‘I’m literally as basic as people think I am.’
In 2019, Ms. Covington woke up one day in August and discovered she had become a Twitter meme. “Hot Girl Summer is coming to an end, get ready for Christian Girl Autumn,” Isabella Markel tweeted, from a now-suspended account, referring to the song by Megan Thee Stallion.
Ms. Markel, who is now a TikTok creator with more than 200,000 followers, also included an old photo of Ms. Covington with another influencer, Emily Gemma, on a content trip in 2016. (Ms. Covington said in the years before her daughter was born she’d typically take three content trips per month, traveling everywhere from Aspen to Aruba.)
“I was at home, and I was so bored,” Ms.
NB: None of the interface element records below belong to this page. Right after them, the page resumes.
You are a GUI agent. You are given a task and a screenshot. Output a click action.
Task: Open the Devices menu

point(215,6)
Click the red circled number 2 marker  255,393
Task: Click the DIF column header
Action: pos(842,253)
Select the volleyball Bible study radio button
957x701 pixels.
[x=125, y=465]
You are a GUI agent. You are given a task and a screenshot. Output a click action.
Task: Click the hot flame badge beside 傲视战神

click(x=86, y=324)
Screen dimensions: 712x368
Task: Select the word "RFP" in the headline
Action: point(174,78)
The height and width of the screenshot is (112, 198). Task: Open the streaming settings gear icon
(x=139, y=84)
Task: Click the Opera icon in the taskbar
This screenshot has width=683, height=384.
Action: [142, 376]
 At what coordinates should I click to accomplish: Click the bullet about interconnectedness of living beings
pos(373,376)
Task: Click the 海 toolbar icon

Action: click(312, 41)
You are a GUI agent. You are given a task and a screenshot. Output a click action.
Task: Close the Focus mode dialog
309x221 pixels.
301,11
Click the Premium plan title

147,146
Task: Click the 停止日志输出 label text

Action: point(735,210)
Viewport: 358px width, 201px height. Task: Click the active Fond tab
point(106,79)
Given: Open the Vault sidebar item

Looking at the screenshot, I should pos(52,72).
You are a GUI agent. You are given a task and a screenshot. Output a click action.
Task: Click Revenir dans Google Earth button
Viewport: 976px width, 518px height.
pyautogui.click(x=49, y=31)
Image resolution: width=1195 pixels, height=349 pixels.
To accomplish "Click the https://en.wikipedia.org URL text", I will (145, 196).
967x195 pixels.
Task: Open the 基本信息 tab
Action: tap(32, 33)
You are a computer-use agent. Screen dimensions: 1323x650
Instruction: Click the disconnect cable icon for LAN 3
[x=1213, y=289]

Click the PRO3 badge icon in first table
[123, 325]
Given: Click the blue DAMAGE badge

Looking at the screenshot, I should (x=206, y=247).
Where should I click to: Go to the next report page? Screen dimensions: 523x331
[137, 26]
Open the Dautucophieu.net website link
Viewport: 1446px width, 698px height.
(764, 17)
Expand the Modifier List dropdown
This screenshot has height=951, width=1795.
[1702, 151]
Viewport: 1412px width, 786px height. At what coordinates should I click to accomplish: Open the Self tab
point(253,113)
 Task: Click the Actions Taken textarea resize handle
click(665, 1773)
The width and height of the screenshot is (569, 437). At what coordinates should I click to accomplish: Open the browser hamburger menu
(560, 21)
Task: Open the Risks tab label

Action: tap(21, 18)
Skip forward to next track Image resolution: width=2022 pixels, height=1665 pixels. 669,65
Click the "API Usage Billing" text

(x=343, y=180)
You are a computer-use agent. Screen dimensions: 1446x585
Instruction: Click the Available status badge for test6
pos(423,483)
Markel, 22, said recently in a phone interview. “I was literally just, like, looking up ‘Christian girl outfit’ on Google and saving the random photos.” In the photo, the two women are wearing blanket scarves, skinny jeans and heeled bootees. Their long tresses are styled in gentle, barrel curls. Ms. Markel’s intent was to make a “silly” meme to entertain her fellow Twitter trolls, she said.
The tweet took off. Ms. Covington gained thousands of followers. While some people enjoyed the meme, others used it as an opportunity to criticize Ms. Covington and Ms. Gemma, judging them based on their appearances. “The Women In The ‘Christian Girl Autumn’ Meme Want You To Know Something,” read the headline on a BuzzFeed News interview where the pair set the record straight.
“I’m a nice person and I love everyone and I’m accepting of everyone,” Ms. Covington said at the time.
Three years later, Ms. Covington, who is a Christian, specifically Methodist, has embraced her status as fall royalty. She has also stayed in touch with Ms. Markel over the years, donating $500 to a GoFundMe campaign that Ms. Markel, who is transgender, started in 2020 to help pay for her transition.